** Start of Source records **
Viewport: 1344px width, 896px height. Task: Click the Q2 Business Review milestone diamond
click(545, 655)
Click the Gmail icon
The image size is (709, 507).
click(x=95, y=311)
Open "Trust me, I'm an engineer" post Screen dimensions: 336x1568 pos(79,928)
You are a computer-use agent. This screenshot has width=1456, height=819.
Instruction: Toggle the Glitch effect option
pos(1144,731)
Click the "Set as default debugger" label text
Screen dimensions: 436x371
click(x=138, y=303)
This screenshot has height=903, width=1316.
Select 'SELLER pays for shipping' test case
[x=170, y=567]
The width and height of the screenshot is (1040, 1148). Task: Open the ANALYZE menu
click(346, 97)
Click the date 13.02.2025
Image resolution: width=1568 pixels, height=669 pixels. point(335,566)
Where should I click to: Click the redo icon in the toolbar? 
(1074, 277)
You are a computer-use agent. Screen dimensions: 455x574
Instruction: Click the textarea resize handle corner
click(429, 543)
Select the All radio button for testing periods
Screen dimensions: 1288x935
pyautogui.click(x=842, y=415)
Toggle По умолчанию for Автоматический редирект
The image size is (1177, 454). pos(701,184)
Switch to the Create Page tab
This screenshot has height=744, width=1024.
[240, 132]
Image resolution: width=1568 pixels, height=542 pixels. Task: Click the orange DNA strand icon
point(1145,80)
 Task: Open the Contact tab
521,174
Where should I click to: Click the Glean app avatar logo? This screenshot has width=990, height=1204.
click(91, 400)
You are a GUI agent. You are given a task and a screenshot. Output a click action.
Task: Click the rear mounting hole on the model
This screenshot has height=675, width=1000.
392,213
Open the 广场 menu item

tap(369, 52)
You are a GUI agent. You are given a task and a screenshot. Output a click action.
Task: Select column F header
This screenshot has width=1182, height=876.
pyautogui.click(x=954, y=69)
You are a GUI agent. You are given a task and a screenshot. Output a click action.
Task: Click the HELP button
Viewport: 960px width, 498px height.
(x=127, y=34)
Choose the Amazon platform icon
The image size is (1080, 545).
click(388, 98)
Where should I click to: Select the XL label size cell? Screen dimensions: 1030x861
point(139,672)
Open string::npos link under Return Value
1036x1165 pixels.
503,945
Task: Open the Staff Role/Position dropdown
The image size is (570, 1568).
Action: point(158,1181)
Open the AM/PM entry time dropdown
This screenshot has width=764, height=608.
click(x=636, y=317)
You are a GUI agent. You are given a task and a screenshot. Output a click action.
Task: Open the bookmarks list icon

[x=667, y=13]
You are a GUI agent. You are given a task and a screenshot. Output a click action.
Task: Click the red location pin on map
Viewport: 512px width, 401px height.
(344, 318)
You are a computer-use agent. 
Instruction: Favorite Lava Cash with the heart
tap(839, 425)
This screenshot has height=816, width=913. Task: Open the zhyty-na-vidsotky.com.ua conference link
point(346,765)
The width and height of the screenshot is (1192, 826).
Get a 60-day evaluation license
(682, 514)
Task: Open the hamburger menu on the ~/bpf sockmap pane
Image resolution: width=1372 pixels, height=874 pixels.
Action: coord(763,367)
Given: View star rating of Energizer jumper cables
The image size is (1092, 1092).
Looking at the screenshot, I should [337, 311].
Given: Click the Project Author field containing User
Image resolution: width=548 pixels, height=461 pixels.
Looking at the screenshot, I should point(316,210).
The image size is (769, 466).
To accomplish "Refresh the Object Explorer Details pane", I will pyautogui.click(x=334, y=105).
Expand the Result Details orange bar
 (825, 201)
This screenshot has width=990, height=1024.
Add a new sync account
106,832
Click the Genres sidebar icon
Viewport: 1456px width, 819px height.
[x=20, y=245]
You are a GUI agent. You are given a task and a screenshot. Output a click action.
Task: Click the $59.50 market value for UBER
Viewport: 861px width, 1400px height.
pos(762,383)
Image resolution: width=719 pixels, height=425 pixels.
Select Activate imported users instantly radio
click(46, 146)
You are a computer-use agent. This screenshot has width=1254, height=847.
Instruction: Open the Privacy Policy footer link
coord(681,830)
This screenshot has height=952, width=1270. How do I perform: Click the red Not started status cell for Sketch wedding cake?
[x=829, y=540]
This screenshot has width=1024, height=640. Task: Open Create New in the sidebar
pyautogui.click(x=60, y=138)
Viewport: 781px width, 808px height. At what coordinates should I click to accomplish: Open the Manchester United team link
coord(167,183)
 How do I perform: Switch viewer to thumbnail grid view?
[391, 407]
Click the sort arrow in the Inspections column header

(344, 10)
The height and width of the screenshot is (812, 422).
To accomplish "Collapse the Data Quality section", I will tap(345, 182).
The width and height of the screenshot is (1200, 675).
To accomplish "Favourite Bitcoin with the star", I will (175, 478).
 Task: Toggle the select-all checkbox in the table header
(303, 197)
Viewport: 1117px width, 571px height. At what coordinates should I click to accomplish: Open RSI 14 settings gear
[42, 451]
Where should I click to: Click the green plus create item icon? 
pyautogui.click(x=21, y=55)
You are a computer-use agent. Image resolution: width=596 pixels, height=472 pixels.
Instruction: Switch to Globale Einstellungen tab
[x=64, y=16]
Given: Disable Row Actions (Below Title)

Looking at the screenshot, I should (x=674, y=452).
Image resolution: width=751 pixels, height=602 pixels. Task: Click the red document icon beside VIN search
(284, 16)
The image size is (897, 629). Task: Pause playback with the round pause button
** End of Source records **
→ **The task**
Convert every line of the records above into a JSON list of strings, one string per line, and leave out the blank lines.

→ **In response**
[
  "Viewport: 1344px width, 896px height. Task: Click the Q2 Business Review milestone diamond",
  "click(545, 655)",
  "Click the Gmail icon",
  "The image size is (709, 507).",
  "click(x=95, y=311)",
  "Open \"Trust me, I'm an engineer\" post Screen dimensions: 336x1568 pos(79,928)",
  "You are a computer-use agent. This screenshot has width=1456, height=819.",
  "Instruction: Toggle the Glitch effect option",
  "pos(1144,731)",
  "Click the \"Set as default debugger\" label text",
  "Screen dimensions: 436x371",
  "click(x=138, y=303)",
  "This screenshot has height=903, width=1316.",
  "Select 'SELLER pays for shipping' test case",
  "[x=170, y=567]",
  "The width and height of the screenshot is (1040, 1148). Task: Open the ANALYZE menu",
  "click(346, 97)",
  "Click the date 13.02.2025",
  "Image resolution: width=1568 pixels, height=669 pixels. point(335,566)",
  "Where should I click to: Click the redo icon in the toolbar? ",
  "(1074, 277)",
  "You are a computer-use agent. Screen dimensions: 455x574",
  "Instruction: Click the textarea resize handle corner",
  "click(429, 543)",
  "Select the All radio button for testing periods",
  "Screen dimensions: 1288x935",
  "pyautogui.click(x=842, y=415)",
  "Toggle По умолчанию for Автоматический редирект",
  "The image size is (1177, 454). pos(701,184)",
  "Switch to the Create Page tab",
  "This screenshot has height=744, width=1024.",
  "[240, 132]",
  "Image resolution: width=1568 pixels, height=542 pixels. Task: Click the orange DNA strand icon",
  "point(1145,80)",
  " Task: Open the Contact tab",
  "521,174",
  "Where should I click to: Click the Glean app avatar logo? This screenshot has width=990, height=1204.",
  "click(91, 400)",
  "You are a GUI agent. You are given a task and a screenshot. Output a click action.",
  "Task: Click the rear mounting hole on the model",
  "This screenshot has height=675, width=1000.",
  "392,213",
  "Open the 广场 menu item",
  "tap(369, 52)",
  "You are a GUI agent. You are given a task and a screenshot. Output a click action.",
  "Task: Select column F header",
  "This screenshot has width=1182, height=876.",
  "pyautogui.click(x=954, y=69)",
  "You are a GUI agent. You are given a task and a screenshot. Output a click action.",
  "Task: Click the HELP button",
  "Viewport: 960px width, 498px height.",
  "(x=127, y=34)",
  "Choose the Amazon platform icon",
  "The image size is (1080, 545).",
  "click(388, 98)",
  "Where should I click to: Select the XL label size cell? Screen dimensions: 1030x861",
  "point(139,672)",
  "Open string::npos link under Return Value",
  "1036x1165 pixels.",
  "503,945",
  "Task: Open the Staff Role/Position dropdown",
  "The image size is (570, 1568).",
  "Action: point(158,1181)",
  "Open the AM/PM entry time dropdown",
  "This screenshot has width=764, height=608.",
  "click(x=636, y=317)",
  "You are a GUI agent. You are given a task and a screenshot. Output a click action.",
  "Task: Open the bookmarks list icon",
  "[x=667, y=13]",
  "You are a GUI agent. You are given a task and a screenshot. Output a click action.",
  "Task: Click the red location pin on map",
  "Viewport: 512px width, 401px height.",
  "(344, 318)",
  "You are a computer-use agent. ",
  "Instruction: Favorite Lava Cash with the heart",
  "tap(839, 425)",
  "This screenshot has height=816, width=913. Task: Open the zhyty-na-vidsotky.com.ua conference link",
  "point(346,765)",
  "The width and height of the screenshot is (1192, 826).",
  "Get a 60-day evaluation license",
  "(682, 514)",
  "Task: Open the hamburger menu on the ~/bpf sockmap pane",
  "Image resolution: width=1372 pixels, height=874 pixels.",
  "Action: coord(763,367)",
  "Given: View star rating of Energizer jumper cables",
  "The image size is (1092, 1092).",
  "Looking at the screenshot, I should [337, 311].",
  "Given: Click the Project Author field containing User",
  "Image resolution: width=548 pixels, height=461 pixels.",
  "Looking at the screenshot, I should point(316,210).",
  "The image size is (769, 466).",
  "To accomplish \"Refresh the Object Explorer Details pane\", I will pyautogui.click(x=334, y=105).",
  "Expand the Result Details orange bar",
  " (825, 201)",
  "This screenshot has width=990, height=1024.",
  "Add a new sync account",
  "106,832",
  "Click the Genres sidebar icon",
  "Viewport: 1456px width, 819px height.",
  "[x=20, y=245]",
  "You are a GUI agent. You are given a task and a screenshot. Output a click action.",
  "Task: Click the $59.50 market value for UBER",
  "Viewport: 861px width, 1400px height.",
  "pos(762,383)",
  "Image resolution: width=719 pixels, height=425 pixels.",
  "Select Activate imported users instantly radio",
  "click(46, 146)",
  "You are a computer-use agent. This screenshot has width=1254, height=847.",
  "Instruction: Open the Privacy Policy footer link",
  "coord(681,830)",
  "This screenshot has height=952, width=1270. How do I perform: Click the red Not started status cell for Sketch wedding cake?",
  "[x=829, y=540]",
  "This screenshot has width=1024, height=640. Task: Open Create New in the sidebar",
  "pyautogui.click(x=60, y=138)",
  "Viewport: 781px width, 808px height. At what coordinates should I click to accomplish: Open the Manchester United team link",
  "coord(167,183)",
  " How do I perform: Switch viewer to thumbnail grid view?",
  "[391, 407]",
  "Click the sort arrow in the Inspections column header",
  "(344, 10)",
  "The height and width of the screenshot is (812, 422).",
  "To accomplish \"Collapse the Data Quality section\", I will tap(345, 182).",
  "The width and height of the screenshot is (1200, 675).",
  "To accomplish \"Favourite Bitcoin with the star\", I will (175, 478).",
  " Task: Toggle the select-all checkbox in the table header",
  "(303, 197)",
  "Viewport: 1117px width, 571px height. At what coordinates should I click to accomplish: Open RSI 14 settings gear",
  "[42, 451]",
  "Where should I click to: Click the green plus create item icon? ",
  "pyautogui.click(x=21, y=55)",
  "You are a computer-use agent. Image resolution: width=596 pixels, height=472 pixels.",
  "Instruction: Switch to Globale Einstellungen tab",
  "[x=64, y=16]",
  "Given: Disable Row Actions (Below Title)",
  "Looking at the screenshot, I should (x=674, y=452).",
  "Image resolution: width=751 pixels, height=602 pixels. Task: Click the red document icon beside VIN search",
  "(284, 16)",
  "The image size is (897, 629). Task: Pause playback with the round pause button"
]